+++ Supplied material

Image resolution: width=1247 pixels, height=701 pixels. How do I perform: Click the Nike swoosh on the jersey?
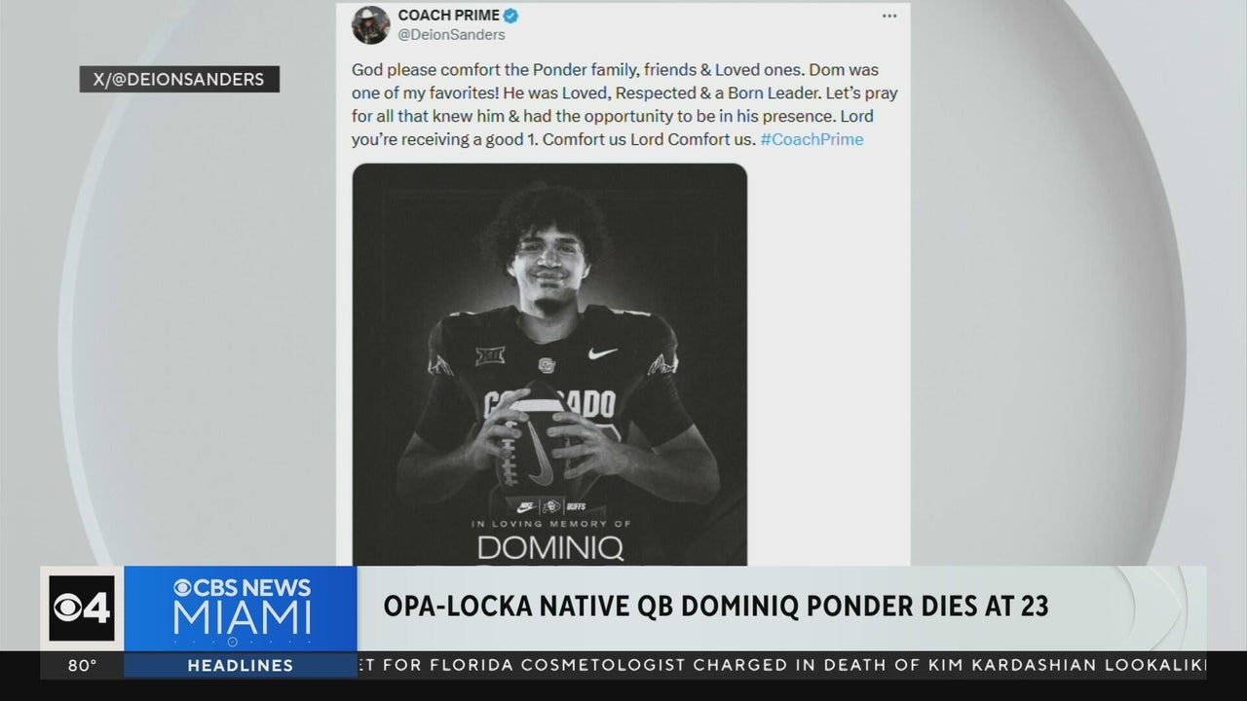tap(603, 353)
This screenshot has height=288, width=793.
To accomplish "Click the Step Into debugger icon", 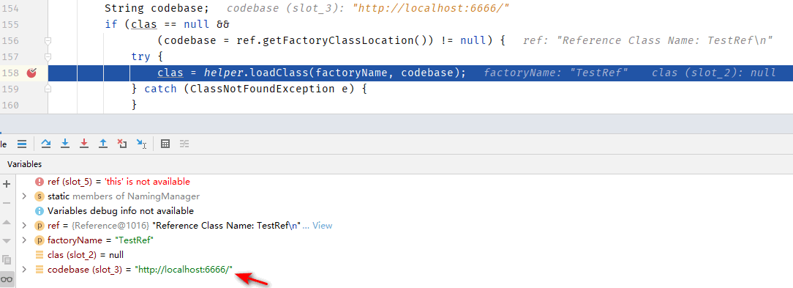I will coord(64,144).
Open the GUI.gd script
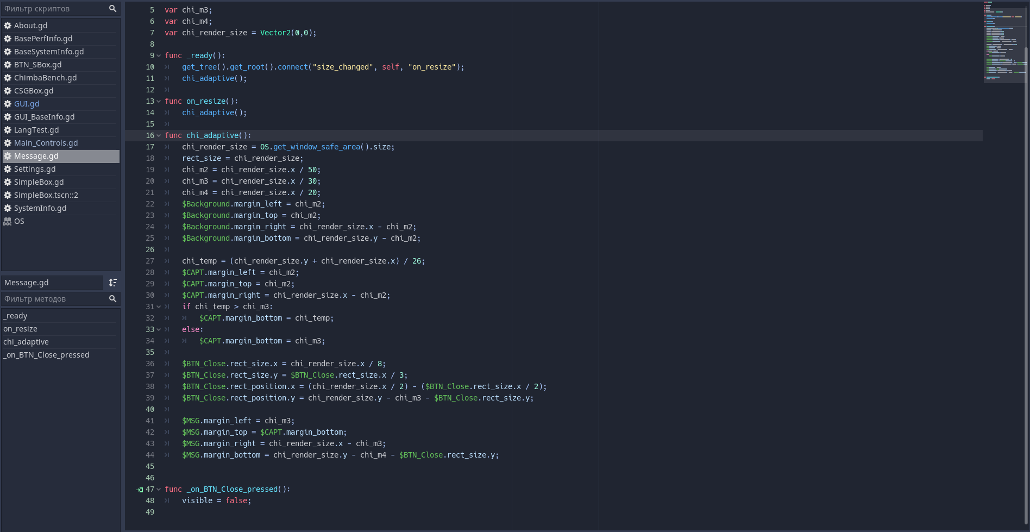 coord(27,104)
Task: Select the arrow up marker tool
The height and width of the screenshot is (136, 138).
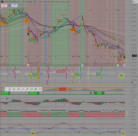Action: [14, 89]
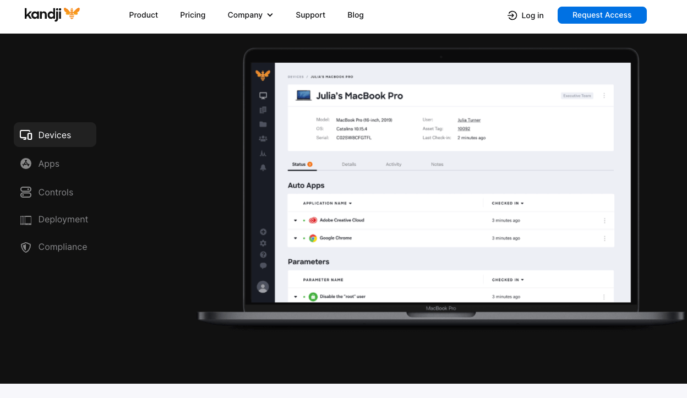Click the settings gear icon in sidebar
Screen dimensions: 687x398
tap(263, 243)
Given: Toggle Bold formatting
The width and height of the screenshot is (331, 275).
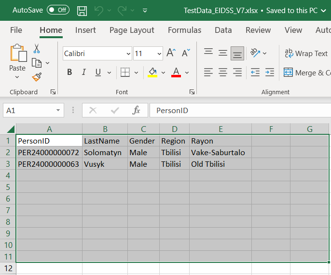Looking at the screenshot, I should click(x=69, y=72).
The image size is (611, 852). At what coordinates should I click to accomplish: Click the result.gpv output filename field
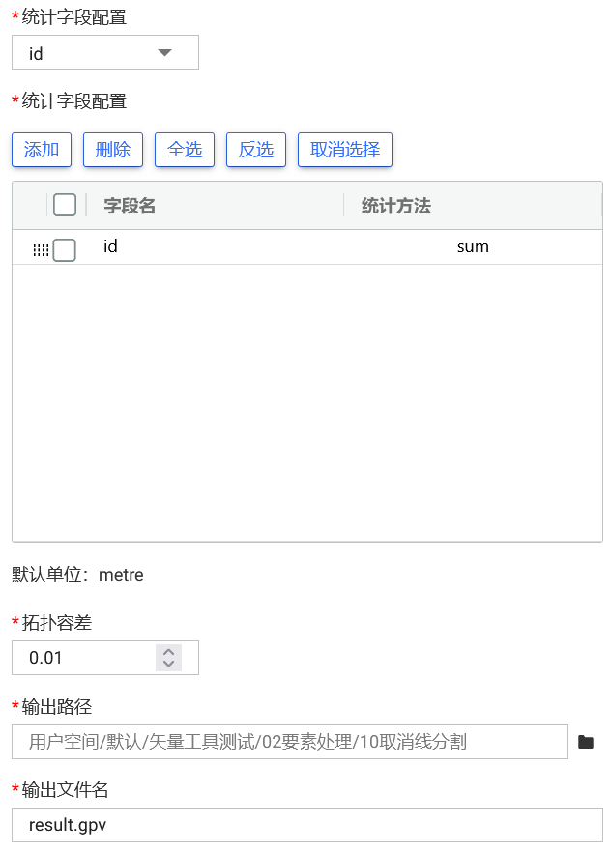pyautogui.click(x=306, y=825)
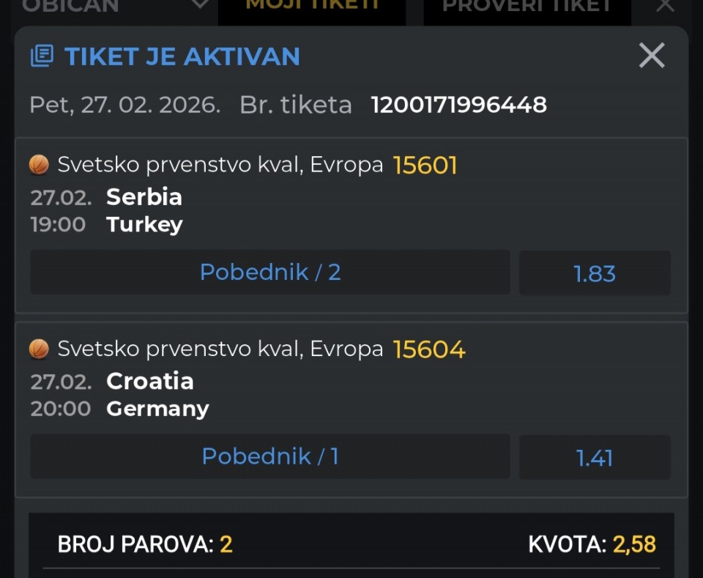This screenshot has height=578, width=703.
Task: Open the Germany team name
Action: [x=157, y=408]
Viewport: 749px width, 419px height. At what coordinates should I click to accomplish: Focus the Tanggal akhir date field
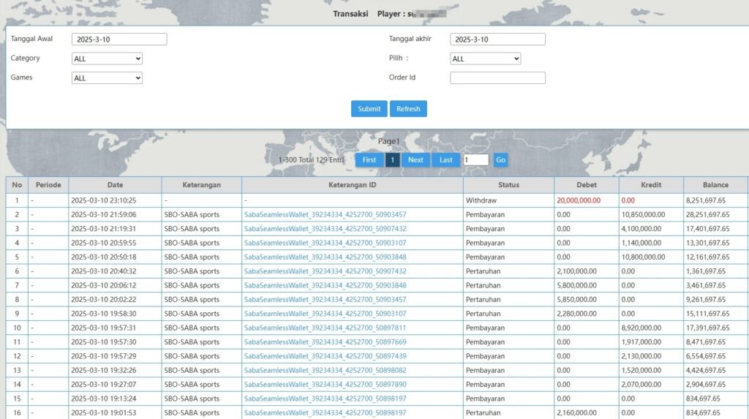pos(497,39)
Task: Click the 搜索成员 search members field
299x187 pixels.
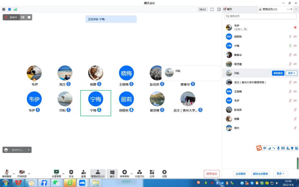Action: click(x=261, y=16)
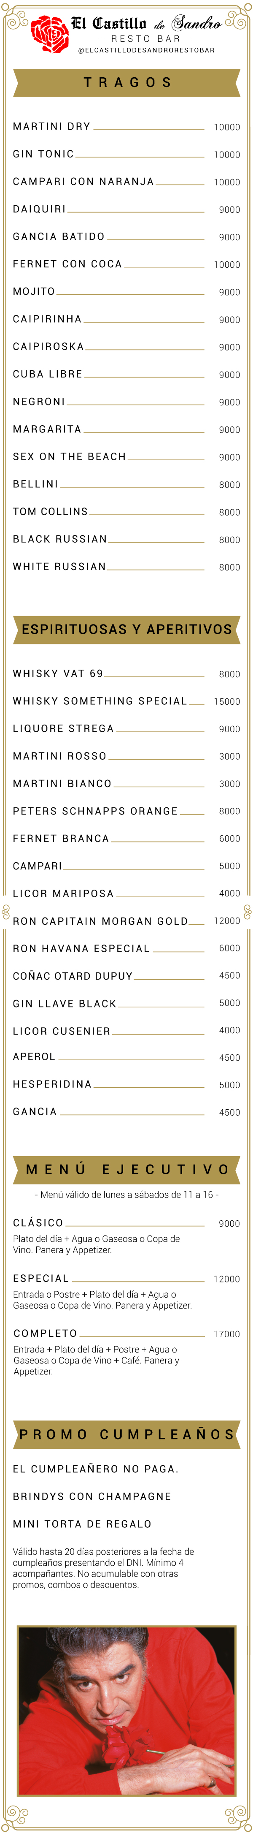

++++++

_Work request_
Leave out the pictures, and write out exactly the lines from the one containing "The width and" through the last line of the listing, both included.

_Reply to the exercise_
The width and height of the screenshot is (331, 275).
Looking at the screenshot, I should click(x=69, y=72).
The image size is (611, 852). At what coordinates should I click to accomplish: Click the result.gpv output filename field
pyautogui.click(x=306, y=825)
This screenshot has height=578, width=703.
Task: Open the Germany team name
Action: [x=157, y=408]
Viewport: 749px width, 419px height. At what coordinates should I click to accomplish: Focus the Tanggal akhir date field
pos(497,39)
Task: Click the 搜索成员 search members field
299x187 pixels.
Action: click(x=261, y=16)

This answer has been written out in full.